A staunch advocate for Union Territory (UT) status for Ladakh, Gyalson played a pivotal role in disbanding the PDP in the Leh district and joining the Ladakh Union Territory Front, a unified platform demanding UT status for Ladakh. Later his staunch support to UT status to Ladakh led to his expulsion from the PDP after he signed a memorandum supporting UT status for Ladakh. Gyalson returned to active politics in 2019, rejoining the BJP. His return to the BJP marked the beginning of his rise as a key political figure in Ladakh.

In the 2020 LAHDC Leh elections, Gyalson was elected as a councilor from the Lingshed constituency and subsequently became the Chairman and Chief Executive Councillor of the 6th LAHDC, Leh. As the head of LAHDC-Leh, Gyalson has been instrumental in addressing issues such as infrastructure development, focus on holistic education, environmental conservation, and the preservation of Ladakh's cultural identity.

== 2024 Lok Sabha Candidacy ==
In April 2024, the Bharatiya Janata Party (BJP) announced Tashi Gyalson as its candidate for the Ladakh Lok Sabha constituency, replacing the incumbent MP Jamyang Tsering Namgyal, amid anti-incumbency sentiments and growing demands for Sixth Schedule implementation. The decision was widely viewed as a strategic move to address anti-incumbency sentiments and bolster the party's standing in the region. Gyalson, was considered a strong candidate due to his clean image, grassroots connect & administrative experience. However, despite his credentials, Gyalson lost the parliamentary election.

== Role in High-Powered Committee ==

In November 2023, Tashi Gyalson was appointed as a member of a high-powered committee constituted by the Ministry of Home Affairs to address the demands of the people of Ladakh. The committee, chaired by Minister of State Nityanand Rai, was tasked with ensuring the protection of land and employment for Ladakh's residents.

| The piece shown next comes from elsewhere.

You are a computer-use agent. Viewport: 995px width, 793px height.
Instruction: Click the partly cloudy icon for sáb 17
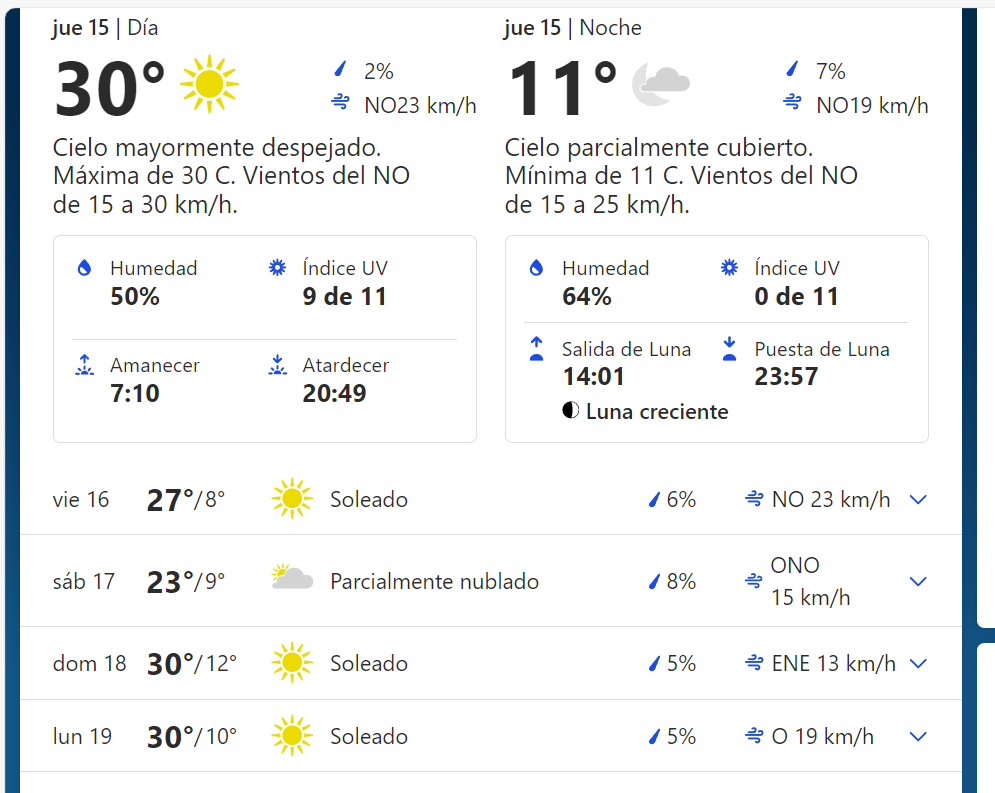pyautogui.click(x=292, y=577)
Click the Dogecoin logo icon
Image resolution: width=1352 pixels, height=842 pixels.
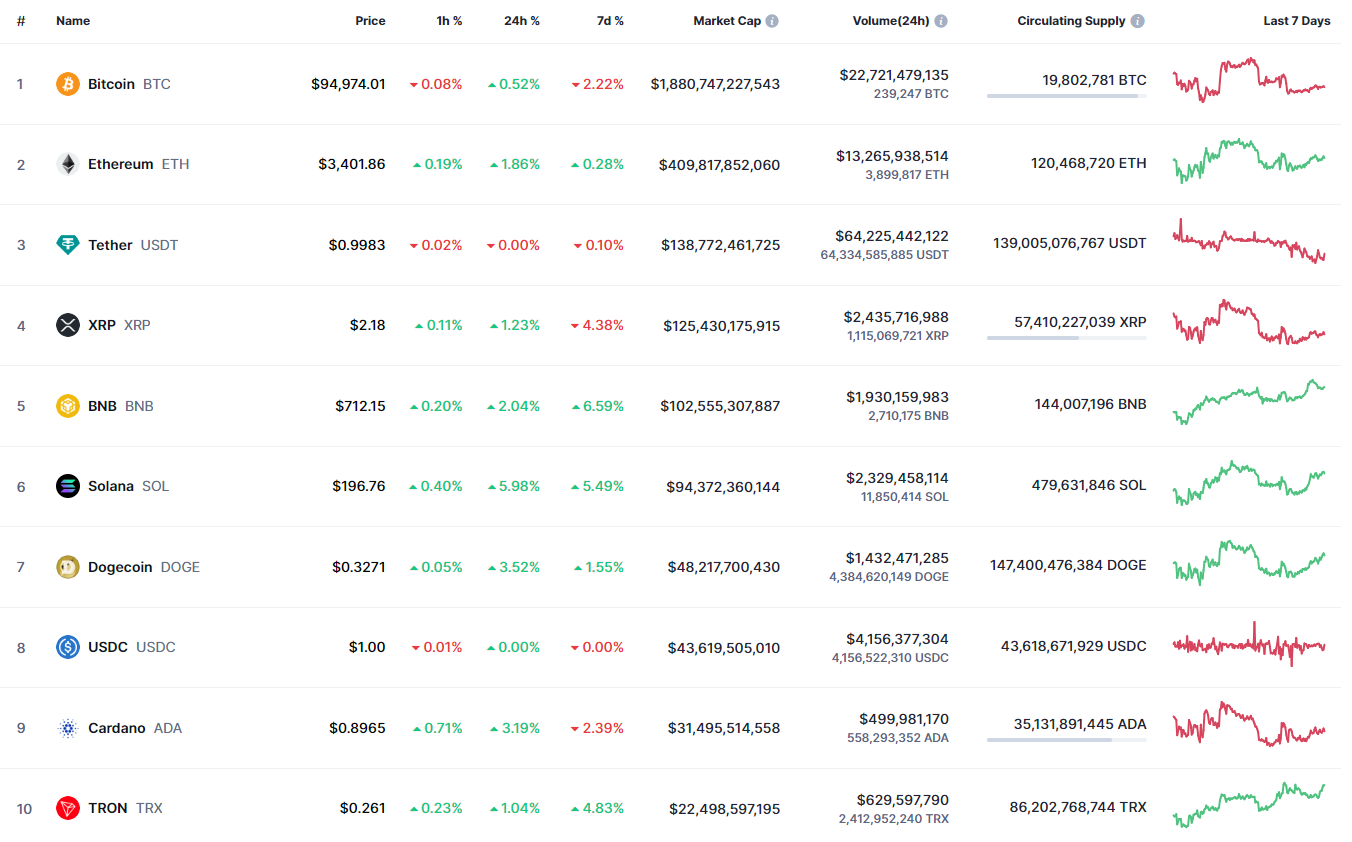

Despite several rounds of talks, the dialogue reached an impasse in 2024, highlighting the complexities of the issue.

== Political Stance and Vision ==
Tashi Gyalson is a staunch supporter of Ladakh's Union Territory status and has consistently advocated for the region's development. However, he has maintained a nuanced position on the Sixth Schedule, emphasizing the need for detailed discussions and a balanced approach. His leadership is characterized by a focus on dialogue, inclusivity, and sustainable development.

== Awards and recognition ==
In 2025, Tashi Gyalson was honoured with the Mahakaruna Award by the Mahabodhi International Meditation Centre to mark the Mahakaruna Diwas. The award recognized Gyalson's leadership and commitment to compassionate governance, particularly his focus on social welfare, education, and sustainable development in Ladakh.